Top of SUPPLIED MATERIAL
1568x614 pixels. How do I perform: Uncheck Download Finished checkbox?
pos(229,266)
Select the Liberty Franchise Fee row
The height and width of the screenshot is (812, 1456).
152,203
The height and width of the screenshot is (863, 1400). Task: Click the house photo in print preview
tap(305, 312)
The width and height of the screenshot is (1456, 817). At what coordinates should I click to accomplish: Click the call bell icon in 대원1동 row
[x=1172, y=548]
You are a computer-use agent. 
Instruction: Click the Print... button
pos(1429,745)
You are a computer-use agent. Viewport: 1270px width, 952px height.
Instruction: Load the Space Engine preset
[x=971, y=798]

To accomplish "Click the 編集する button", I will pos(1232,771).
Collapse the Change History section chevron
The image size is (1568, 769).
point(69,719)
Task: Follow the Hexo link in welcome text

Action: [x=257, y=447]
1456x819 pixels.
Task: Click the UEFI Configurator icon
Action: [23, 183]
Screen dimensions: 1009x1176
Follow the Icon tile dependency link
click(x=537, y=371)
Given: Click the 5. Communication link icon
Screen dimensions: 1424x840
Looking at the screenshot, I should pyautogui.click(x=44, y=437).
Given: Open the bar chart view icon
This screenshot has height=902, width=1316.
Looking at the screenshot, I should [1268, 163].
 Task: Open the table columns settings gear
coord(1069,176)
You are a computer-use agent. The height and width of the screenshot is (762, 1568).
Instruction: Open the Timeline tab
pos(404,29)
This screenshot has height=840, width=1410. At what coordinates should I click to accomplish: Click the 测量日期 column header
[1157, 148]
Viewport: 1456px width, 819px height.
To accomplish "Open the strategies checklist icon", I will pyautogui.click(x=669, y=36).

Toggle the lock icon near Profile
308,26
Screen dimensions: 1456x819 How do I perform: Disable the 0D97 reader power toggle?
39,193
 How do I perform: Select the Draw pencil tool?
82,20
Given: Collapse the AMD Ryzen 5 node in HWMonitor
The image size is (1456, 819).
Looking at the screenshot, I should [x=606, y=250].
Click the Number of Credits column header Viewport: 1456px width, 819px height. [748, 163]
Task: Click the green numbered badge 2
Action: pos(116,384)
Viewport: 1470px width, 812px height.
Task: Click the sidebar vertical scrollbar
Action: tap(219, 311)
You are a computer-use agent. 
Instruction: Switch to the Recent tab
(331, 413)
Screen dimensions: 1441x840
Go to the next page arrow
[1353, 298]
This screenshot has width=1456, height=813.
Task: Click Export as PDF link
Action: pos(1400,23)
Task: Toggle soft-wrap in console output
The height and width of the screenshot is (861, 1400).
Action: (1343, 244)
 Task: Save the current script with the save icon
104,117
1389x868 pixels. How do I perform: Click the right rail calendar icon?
Bottom of SUPPLIED MATERIAL
TASK GOAL: Write every record out again, unaltered.

RESULT FOR THIS TASK:
1568x614 pixels. How do I perform: Uncheck Download Finished checkbox?
pos(229,266)
Select the Liberty Franchise Fee row
The height and width of the screenshot is (812, 1456).
152,203
The height and width of the screenshot is (863, 1400). Task: Click the house photo in print preview
tap(305, 312)
The width and height of the screenshot is (1456, 817). At what coordinates should I click to accomplish: Click the call bell icon in 대원1동 row
[x=1172, y=548]
You are a computer-use agent. 
Instruction: Click the Print... button
pos(1429,745)
You are a computer-use agent. Viewport: 1270px width, 952px height.
Instruction: Load the Space Engine preset
[x=971, y=798]

To accomplish "Click the 編集する button", I will pos(1232,771).
Collapse the Change History section chevron
The image size is (1568, 769).
point(69,719)
Task: Follow the Hexo link in welcome text

Action: [x=257, y=447]
1456x819 pixels.
Task: Click the UEFI Configurator icon
Action: [23, 183]
Screen dimensions: 1009x1176
Follow the Icon tile dependency link
click(x=537, y=371)
Given: Click the 5. Communication link icon
Screen dimensions: 1424x840
Looking at the screenshot, I should pyautogui.click(x=44, y=437).
Given: Open the bar chart view icon
This screenshot has height=902, width=1316.
Looking at the screenshot, I should [1268, 163].
 Task: Open the table columns settings gear
coord(1069,176)
You are a computer-use agent. The height and width of the screenshot is (762, 1568).
Instruction: Open the Timeline tab
pos(404,29)
This screenshot has height=840, width=1410. At what coordinates should I click to accomplish: Click the 测量日期 column header
[1157, 148]
Viewport: 1456px width, 819px height.
To accomplish "Open the strategies checklist icon", I will pyautogui.click(x=669, y=36).

Toggle the lock icon near Profile
308,26
Screen dimensions: 1456x819 How do I perform: Disable the 0D97 reader power toggle?
39,193
 How do I perform: Select the Draw pencil tool?
82,20
Given: Collapse the AMD Ryzen 5 node in HWMonitor
The image size is (1456, 819).
Looking at the screenshot, I should [x=606, y=250].
Click the Number of Credits column header Viewport: 1456px width, 819px height. [748, 163]
Task: Click the green numbered badge 2
Action: pos(116,384)
Viewport: 1470px width, 812px height.
Task: Click the sidebar vertical scrollbar
Action: tap(219, 311)
You are a computer-use agent. 
Instruction: Switch to the Recent tab
(331, 413)
Screen dimensions: 1441x840
Go to the next page arrow
[1353, 298]
This screenshot has width=1456, height=813.
Task: Click Export as PDF link
Action: pos(1400,23)
Task: Toggle soft-wrap in console output
The height and width of the screenshot is (861, 1400).
Action: (1343, 244)
 Task: Save the current script with the save icon
104,117
1389x868 pixels. How do I perform: Click the right rail calendar icon?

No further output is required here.